Is it still an 'United Kingdom'?

Moreover, does anyone seriously speak up for a truly United Kingdom?

When I have discussed Boris Johnson's leadership with Scottish Conservatives I remind them he claims he is a "One Nation Conservative." The response is "well, that one nation must be England."

Ulster unionists tell me Mrs Thatcher saw Northern Ireland being "as British as Finchley" but Boris Johnson's customs border in the Irish Sea means it is "as British as France."

Ffynhonnell y llun, Finnbarr Webster
Disgrifiad o’r llun,

Gavin Esler is an author of fiction novels since 1991, and has published four books on politics

'How Britain Ends' is also a challenge to nationalists to spell out their coherent vision of what an 'independent' Wales or Scotland looks like in an inter-dependent world.

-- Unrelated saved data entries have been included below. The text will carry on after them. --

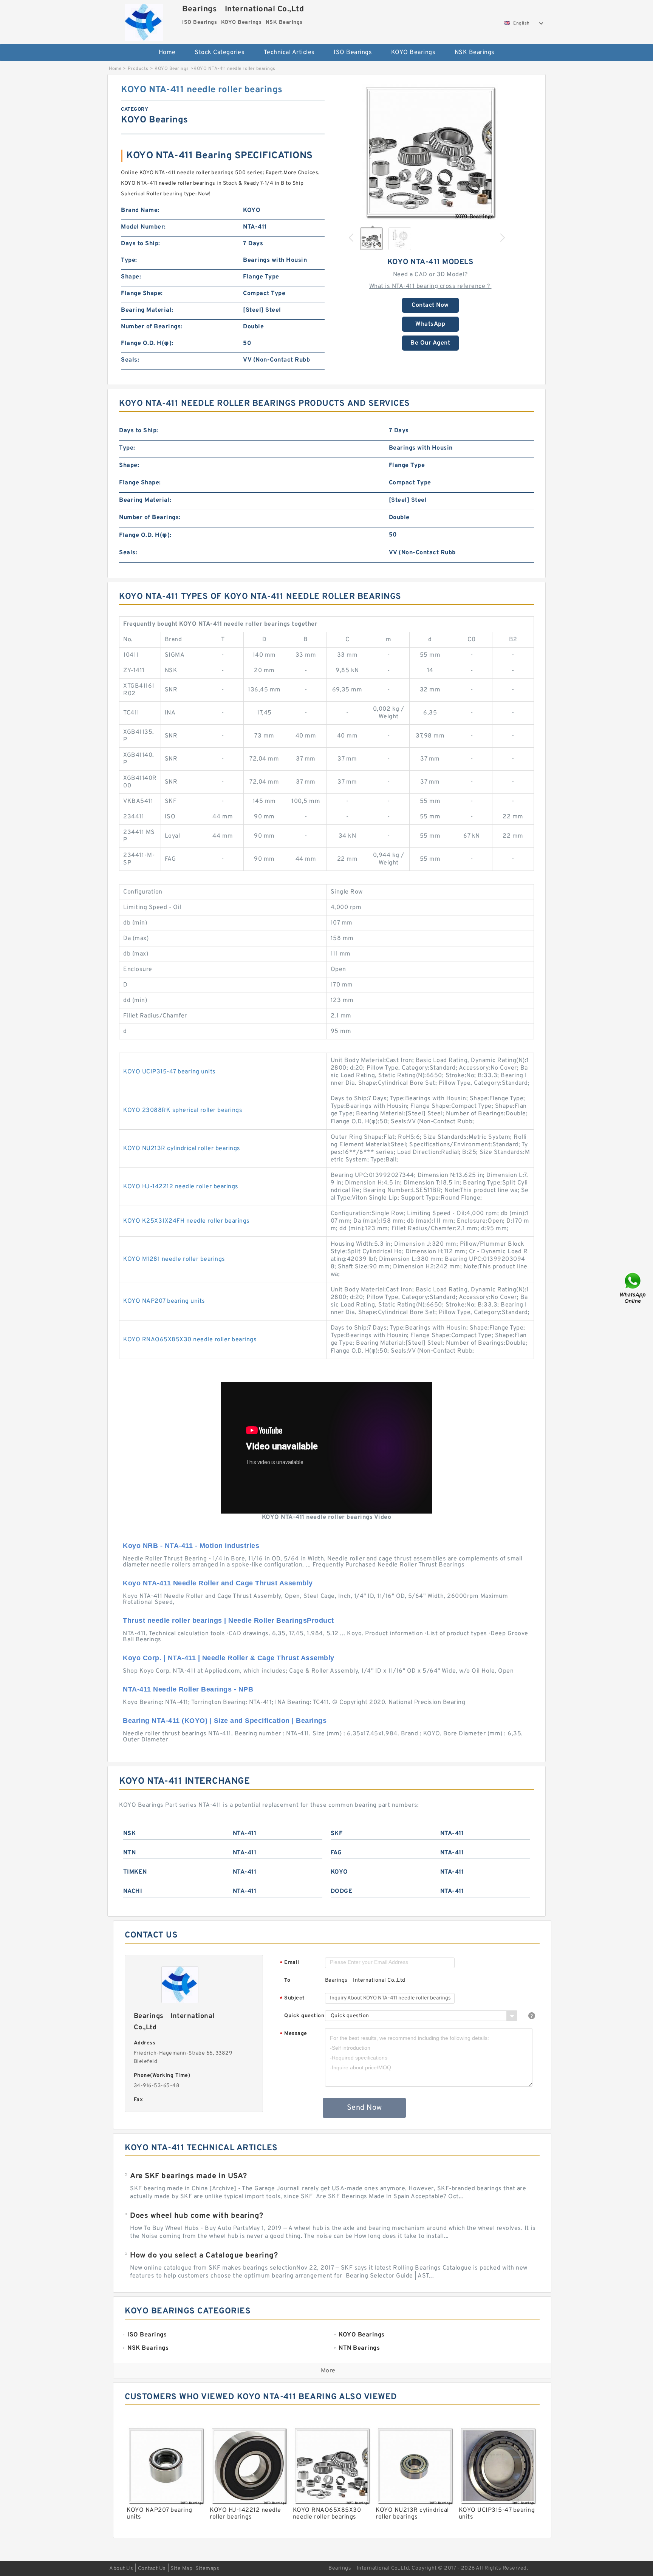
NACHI (132, 1891)
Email (289, 1963)
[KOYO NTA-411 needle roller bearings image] (430, 152)
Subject (292, 1998)
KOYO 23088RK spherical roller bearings (182, 1110)
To (287, 1980)
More (328, 2371)
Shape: (131, 277)
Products (138, 69)
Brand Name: (140, 210)
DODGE (342, 1891)
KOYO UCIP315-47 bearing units (169, 1072)
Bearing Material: (147, 310)
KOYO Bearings (413, 52)
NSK (129, 1833)
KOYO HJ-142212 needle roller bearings (180, 1187)
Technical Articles (289, 52)
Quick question (304, 2016)
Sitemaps (207, 2568)
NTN (129, 1853)
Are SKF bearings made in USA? (188, 2176)
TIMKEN (135, 1872)
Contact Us (152, 2568)
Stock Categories (219, 52)
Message (293, 2034)
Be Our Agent (430, 343)
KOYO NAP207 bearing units (164, 1301)
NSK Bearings (475, 52)
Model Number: (143, 227)
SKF (337, 1833)
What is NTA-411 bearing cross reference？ (430, 286)
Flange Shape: (142, 293)
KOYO (339, 1872)
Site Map (181, 2568)
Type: (129, 260)
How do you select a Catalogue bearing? (204, 2256)
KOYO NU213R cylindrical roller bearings (181, 1148)
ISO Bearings (353, 52)
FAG (336, 1853)
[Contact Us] (633, 1288)
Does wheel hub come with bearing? (196, 2216)
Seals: (130, 360)
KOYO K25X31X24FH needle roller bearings (186, 1221)
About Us (121, 2568)
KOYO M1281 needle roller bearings (174, 1259)
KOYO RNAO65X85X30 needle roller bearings (190, 1340)
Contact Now (430, 305)
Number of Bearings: (152, 327)
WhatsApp (430, 324)
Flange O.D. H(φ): (147, 343)
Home (167, 52)
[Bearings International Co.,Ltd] (143, 20)
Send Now (364, 2108)
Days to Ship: (140, 243)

Irish nationalists envision their united country within the EU. Scottish and Welsh nationalists have seen a surge in support, but fundamental difficulties remain.

Brexit shows detaching from a union after fewer than 50 years was not easy, so how can we unpick a United Kingdom which had lasted for centuries?

'Undemocratic' Westminster

I suggest two solutions. The first is a federal United Kingdom based on more devolution and a profound shake-up of institutions, especially Westminster. The Westminster parliament is not seen around the world as "the Mother of Parliaments" nor are our institutions "the envy of the world."

Westminster is a clapped out undemocratic structure invented in the era of the horse and cart in which the current government - like those of Tony Blair and Gordon Brown - claims an enormous parliamentary majority based on a clear minority of the vote, (just 43.6% for the Tories in 2019).

Ffynhonnell y llun, WPA Pool
Disgrifiad o’r llun,

The democratic institutions of the UK is in need of a 'profound shake-up' according to Gavin Esler

Moreover, no modern European state has an unelected upper chamber. British experts have written constitutions for dozens of other countries, but traditionally have wallowed in the "glories" of our supposedly "unwritten" (really, uncodified) constitution.

Too late for reform?

But a federal solution may come too late. Scots are "scunnered" (sickened) that in 2014 Westminster politicians promised that voting "No" to independence was the only way to guarantee staying in the EU. Those promises turned out to be false.

Unionists in Northern Ireland are semi-detached from the UK. In 1973 when we joined the EU the Irish Republic was (per capita GDP) much poorer than the UK. By 2020 it was much richer.

Wales, where polls suggest support for independence is growing, will make its own choices, but whatever happens Wales will be profoundly affected by events elsewhere.

Disgrifiad o’r llun,

Yes Cymru, the grass roots movement for Welsh independence has seen an increase in membership over the last year

If the United Kingdom becomes just England-and-Wales, will it still retain permanent membership of the UN Security Council? I doubt it. Where will all those nuclear-armed submarines currently in Scotland end up? Cardiff Bay? (No, but where?) And how far will Wales be a "priority" for a diminished England?

Former prime minister Gordon Brown suggests the UK risks becoming a failed state. Former Chancellor George Osborne fears that Boris Johnson could "lose" the union.

'How Britain Ends' is a book, not a prophecy, but it's also an indictment of those who wallow in the past and fail to think about the future.